WORK TO BE COMPLETED:
Reproduce the listing word for word, beginning at the line that contains "Task: Click the 5 Dec 13:07 time axis label" and stopping after the line that contains "Looking at the". Leave the pictures out of your copy.

MATERIAL FOR THE TASK:
——————
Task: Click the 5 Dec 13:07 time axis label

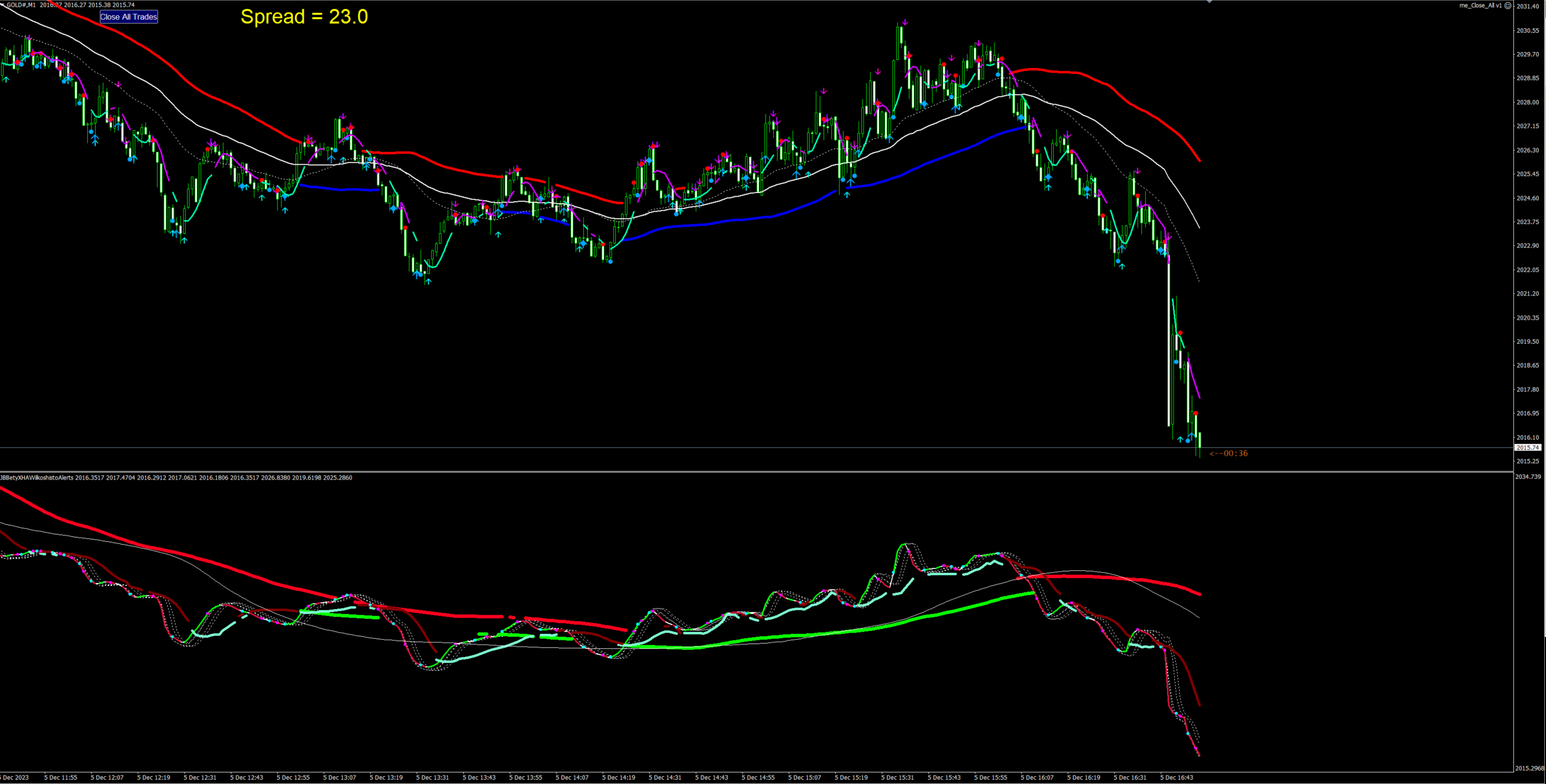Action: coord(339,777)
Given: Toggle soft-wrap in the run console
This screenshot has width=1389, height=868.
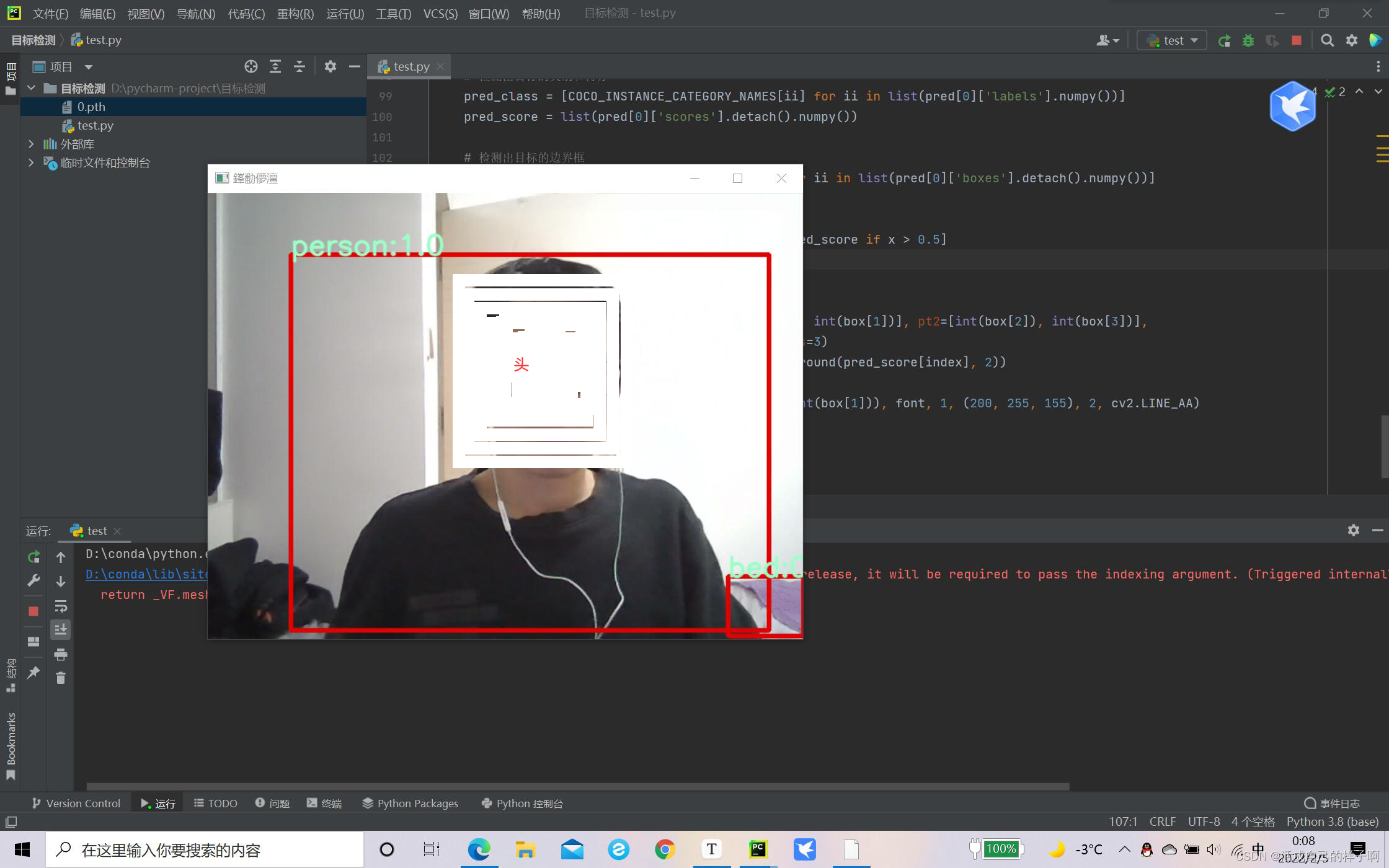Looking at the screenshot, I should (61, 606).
——————
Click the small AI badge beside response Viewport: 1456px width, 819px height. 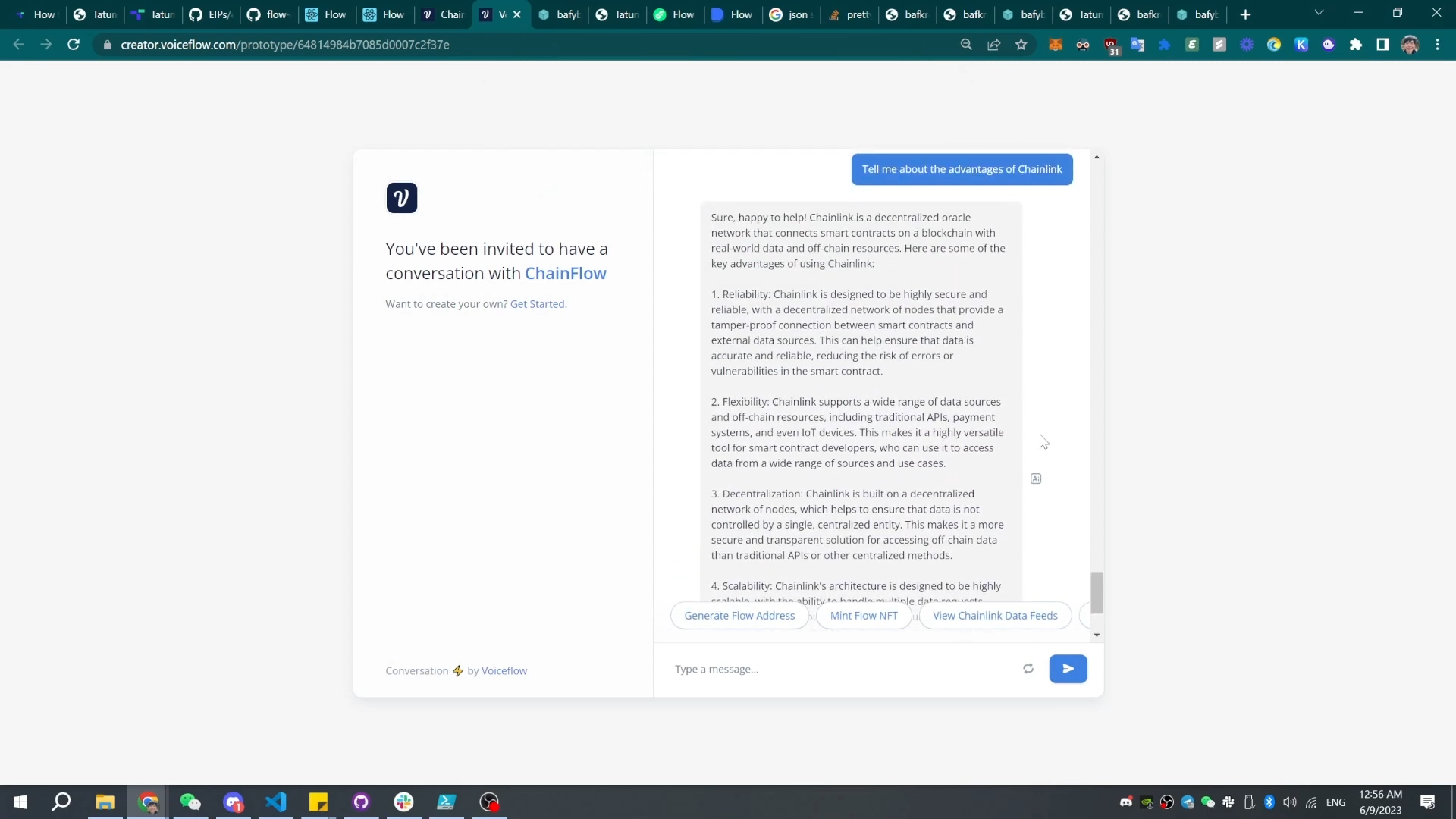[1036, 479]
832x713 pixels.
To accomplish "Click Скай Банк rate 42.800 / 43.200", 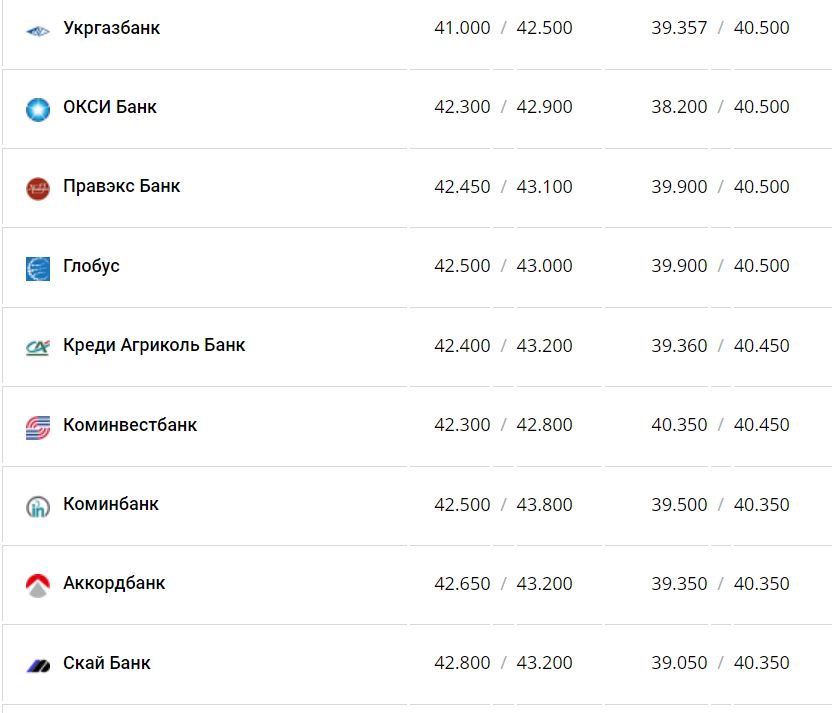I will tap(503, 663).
——————
FULL SOLUTION:
Task: Click the 5 Dec 13:07 time axis label

Action: coord(339,777)
Given: Toggle soft-wrap in the run console
This screenshot has width=1389, height=868.
Looking at the screenshot, I should (61, 606).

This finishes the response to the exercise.